Excerpted text —
==================================================

Seeing Xavi’s reaction afterwards, it showed to me that there’s a lack of communication and that someone is lying. Something similar has happened with Messi – we’re not used to Messi speaking out on social media in such a manner. Usually he’s very quiet, so clearly he must be very upset.

If you look at Abidal’s place in all this, I’m sure the club will be looking ahead to the next transfer window and looking at his responsibility for it. Barca lost to Athletic in the Copa Del Rey on Thursday night and you look at the reaction of Jordi Alba after the game in light of what happened between Abidal and Messi and you think, “come on, this is Barcelona”.

Why on earth has a small story suddenly become one of the biggest stories surrounding the club? I was surprised by the reaction in the media about the whole thing, but if that can happen it shows me there are bigger problems in the club.

And you can see that on the pitch – I’ve watched them recently and I’ve been bored. It’s slow, they’re weak defensively and lack creativity.

Premier League would not be a good next move for Messi

Messi is not Cristiano Ronaldo. Physically he’s not the same machine. Ronaldo is a monster, but at 32 Messi has only one or two more years playing at the highest level. Even playing alongside great players at Barca, he won’t have the same pace or the dribbling ability. I’m sure he knows the end is not far away.

Honestly, I don’t think he’s suited to the intensity of England. He doesn’t like being closed down and being fought – in Spain he’s protected. It would be a pleasure for English fans to see him there but I don’t see why a club like Man City, for example, would move for Messi at 32 or 33. If City wanted to buy him, they should have tried to do it a couple of years ago.

Messi has won so many trophies and when I look back on Barca’s team from 10 years ago it’s clear now the club was at its peak. Those players wrote their own legends in that period.

It’s normal that after you reach that level you realise there’s nothing else above it, and the only way is down. You can’t stay at the top forever. If you look at the players they’ve bought since then, you can see they haven’t had the financial might to compete against the biggest powers in the transfer market.

They’re one of the biggest clubs but financially they’ve been a bit of a nightmare recently. Now they have to sell before they buy and these days if they want to bring in the world’s best players it costs them €80m or more.

Meanwhile at Arsenal

When Mikel Arteta took over at Arsenal, the team was sick. Sick on the pitch and in the dressing room. They were losing shape and blindly going nowhere. They were weak.

Now, after several weeks of the Arteta regime I’ve seen different things happening in terms of intensity, togetherness and work rate off the ball. The mentality is different and some players are getting back to form, like Granit Xhaka. I’m very pleased with how he has played and the mentality he has shown.

Mesut Ozil has looked better on occasion and I’m happy with what I see from Lucas Torreira. The players seem to be getting the message from Arteta and I think it’s clear what he wants from them on and off the pitch in terms of discipline and commitment. It looks like they’re following the rules he sets out on the training pitch.

They haven’t been winning as many games as they’d like but they also haven’t been losing. More goals are needed if they want to win, which is the major problem. The first priority when Arteta took over was to stop the team conceding stupid goals, and he has done that. But in the meantime they’re suffering a bit up front – I think if they keep playing like this that, sooner or later, they’re going to win games.

==================================================

Provided material —
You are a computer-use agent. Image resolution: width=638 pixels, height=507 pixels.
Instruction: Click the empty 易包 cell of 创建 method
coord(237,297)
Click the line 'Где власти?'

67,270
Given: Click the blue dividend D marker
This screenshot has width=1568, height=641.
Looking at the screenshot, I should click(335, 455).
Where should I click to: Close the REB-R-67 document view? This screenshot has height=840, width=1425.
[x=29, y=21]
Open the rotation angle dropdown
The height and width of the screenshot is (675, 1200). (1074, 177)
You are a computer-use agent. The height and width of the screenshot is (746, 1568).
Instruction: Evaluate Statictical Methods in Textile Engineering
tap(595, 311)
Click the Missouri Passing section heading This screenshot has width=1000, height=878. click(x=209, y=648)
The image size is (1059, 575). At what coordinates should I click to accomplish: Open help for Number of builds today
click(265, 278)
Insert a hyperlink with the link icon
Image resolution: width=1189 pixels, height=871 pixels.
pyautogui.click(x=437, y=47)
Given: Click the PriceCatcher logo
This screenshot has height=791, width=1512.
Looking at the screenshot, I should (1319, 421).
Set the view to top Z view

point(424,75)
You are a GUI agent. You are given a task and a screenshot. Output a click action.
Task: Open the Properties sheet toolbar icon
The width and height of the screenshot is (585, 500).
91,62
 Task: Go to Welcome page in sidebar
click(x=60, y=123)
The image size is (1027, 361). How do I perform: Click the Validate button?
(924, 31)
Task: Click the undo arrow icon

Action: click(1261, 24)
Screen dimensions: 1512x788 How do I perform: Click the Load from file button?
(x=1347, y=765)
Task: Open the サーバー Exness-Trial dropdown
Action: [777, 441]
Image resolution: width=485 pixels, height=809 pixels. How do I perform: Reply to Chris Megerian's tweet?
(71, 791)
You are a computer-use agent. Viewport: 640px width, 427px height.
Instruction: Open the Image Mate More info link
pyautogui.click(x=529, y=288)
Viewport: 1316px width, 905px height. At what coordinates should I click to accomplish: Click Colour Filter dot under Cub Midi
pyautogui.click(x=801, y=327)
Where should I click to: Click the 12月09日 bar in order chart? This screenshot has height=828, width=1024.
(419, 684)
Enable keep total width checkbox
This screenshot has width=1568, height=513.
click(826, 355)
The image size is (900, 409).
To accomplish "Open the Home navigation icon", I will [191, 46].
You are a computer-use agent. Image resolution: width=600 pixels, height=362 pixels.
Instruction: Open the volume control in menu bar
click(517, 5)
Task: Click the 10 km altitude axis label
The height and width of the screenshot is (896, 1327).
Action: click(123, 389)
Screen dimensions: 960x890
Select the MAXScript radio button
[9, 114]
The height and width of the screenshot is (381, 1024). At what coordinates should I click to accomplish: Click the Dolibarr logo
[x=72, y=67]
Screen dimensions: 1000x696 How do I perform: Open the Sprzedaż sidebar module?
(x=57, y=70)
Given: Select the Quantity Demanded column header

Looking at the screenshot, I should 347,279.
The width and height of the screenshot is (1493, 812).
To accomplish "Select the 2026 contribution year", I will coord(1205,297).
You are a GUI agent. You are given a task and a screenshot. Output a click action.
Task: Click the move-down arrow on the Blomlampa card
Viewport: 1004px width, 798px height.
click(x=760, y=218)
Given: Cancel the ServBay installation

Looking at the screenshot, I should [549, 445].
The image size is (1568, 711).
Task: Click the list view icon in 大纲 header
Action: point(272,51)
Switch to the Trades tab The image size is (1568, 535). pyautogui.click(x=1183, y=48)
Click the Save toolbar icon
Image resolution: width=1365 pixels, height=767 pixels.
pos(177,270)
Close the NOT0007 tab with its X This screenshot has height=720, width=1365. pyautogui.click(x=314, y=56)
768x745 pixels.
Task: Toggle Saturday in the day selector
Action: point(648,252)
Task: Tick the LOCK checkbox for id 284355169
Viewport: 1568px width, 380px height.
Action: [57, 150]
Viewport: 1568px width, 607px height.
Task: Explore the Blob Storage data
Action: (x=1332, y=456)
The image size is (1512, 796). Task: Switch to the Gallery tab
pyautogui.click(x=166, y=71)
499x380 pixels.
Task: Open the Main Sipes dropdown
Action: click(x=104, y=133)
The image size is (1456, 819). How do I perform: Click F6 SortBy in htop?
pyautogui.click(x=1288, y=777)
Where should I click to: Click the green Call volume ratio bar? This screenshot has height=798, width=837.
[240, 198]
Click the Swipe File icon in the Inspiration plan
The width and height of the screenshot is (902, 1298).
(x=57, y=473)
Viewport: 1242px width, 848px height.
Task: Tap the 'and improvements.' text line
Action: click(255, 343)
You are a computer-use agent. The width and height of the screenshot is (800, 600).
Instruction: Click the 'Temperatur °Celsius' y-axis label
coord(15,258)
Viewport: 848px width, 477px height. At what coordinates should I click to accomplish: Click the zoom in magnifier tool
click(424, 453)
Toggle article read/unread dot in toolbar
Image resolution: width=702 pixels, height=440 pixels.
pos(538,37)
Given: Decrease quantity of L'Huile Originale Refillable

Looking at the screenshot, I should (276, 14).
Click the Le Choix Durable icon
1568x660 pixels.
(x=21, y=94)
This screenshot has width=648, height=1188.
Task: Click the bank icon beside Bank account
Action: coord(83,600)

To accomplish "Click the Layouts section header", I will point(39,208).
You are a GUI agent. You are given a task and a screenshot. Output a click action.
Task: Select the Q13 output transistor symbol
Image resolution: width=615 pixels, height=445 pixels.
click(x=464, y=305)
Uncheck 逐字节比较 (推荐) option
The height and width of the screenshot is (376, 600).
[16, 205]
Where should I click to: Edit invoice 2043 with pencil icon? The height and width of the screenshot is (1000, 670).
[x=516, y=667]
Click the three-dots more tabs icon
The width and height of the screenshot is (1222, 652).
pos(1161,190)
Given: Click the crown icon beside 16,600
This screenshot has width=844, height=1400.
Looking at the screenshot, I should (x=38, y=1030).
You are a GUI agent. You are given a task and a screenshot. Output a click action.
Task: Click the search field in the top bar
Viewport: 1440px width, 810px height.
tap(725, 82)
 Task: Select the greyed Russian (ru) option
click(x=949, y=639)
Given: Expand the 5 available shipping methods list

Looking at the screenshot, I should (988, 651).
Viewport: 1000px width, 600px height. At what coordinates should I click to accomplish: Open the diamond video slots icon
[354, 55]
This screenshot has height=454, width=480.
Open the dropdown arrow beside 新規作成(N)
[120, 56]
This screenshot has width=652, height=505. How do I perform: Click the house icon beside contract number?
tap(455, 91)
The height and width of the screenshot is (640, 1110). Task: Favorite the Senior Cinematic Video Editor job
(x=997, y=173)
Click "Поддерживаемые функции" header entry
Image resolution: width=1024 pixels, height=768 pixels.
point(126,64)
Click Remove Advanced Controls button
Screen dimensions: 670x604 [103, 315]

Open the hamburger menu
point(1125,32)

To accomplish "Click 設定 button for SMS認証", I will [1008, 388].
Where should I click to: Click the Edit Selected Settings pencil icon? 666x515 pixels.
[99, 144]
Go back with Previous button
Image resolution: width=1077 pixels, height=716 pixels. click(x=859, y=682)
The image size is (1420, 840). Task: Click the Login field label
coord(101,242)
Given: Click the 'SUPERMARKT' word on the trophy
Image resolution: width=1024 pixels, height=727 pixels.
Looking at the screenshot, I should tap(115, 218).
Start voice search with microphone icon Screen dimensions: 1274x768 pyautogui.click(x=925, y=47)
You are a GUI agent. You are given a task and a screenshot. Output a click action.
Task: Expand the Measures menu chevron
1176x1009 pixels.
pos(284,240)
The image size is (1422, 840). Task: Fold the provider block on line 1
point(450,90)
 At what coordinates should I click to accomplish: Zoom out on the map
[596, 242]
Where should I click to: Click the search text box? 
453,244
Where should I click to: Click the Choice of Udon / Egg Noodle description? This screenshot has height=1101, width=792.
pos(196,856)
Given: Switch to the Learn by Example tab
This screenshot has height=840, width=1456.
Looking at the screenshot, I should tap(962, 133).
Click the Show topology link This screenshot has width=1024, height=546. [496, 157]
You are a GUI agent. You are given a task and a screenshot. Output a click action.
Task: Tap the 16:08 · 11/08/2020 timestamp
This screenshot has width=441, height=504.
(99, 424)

==================================================

Requirements —
**A)** From the commentary on Barcelona and Arsenal, list every Arsenal player named in the section headed "Meanwhile at Arsenal".
**B)** According to the commentary on Barcelona and Arsenal, how many more years does Messi have at the highest level?
The entries have no connection to the commentary on Barcelona and Arsenal.

Solved problems —
**A)** Granit Xhaka, Mesut Ozil, Lucas Torreira

**B)** One or two more years.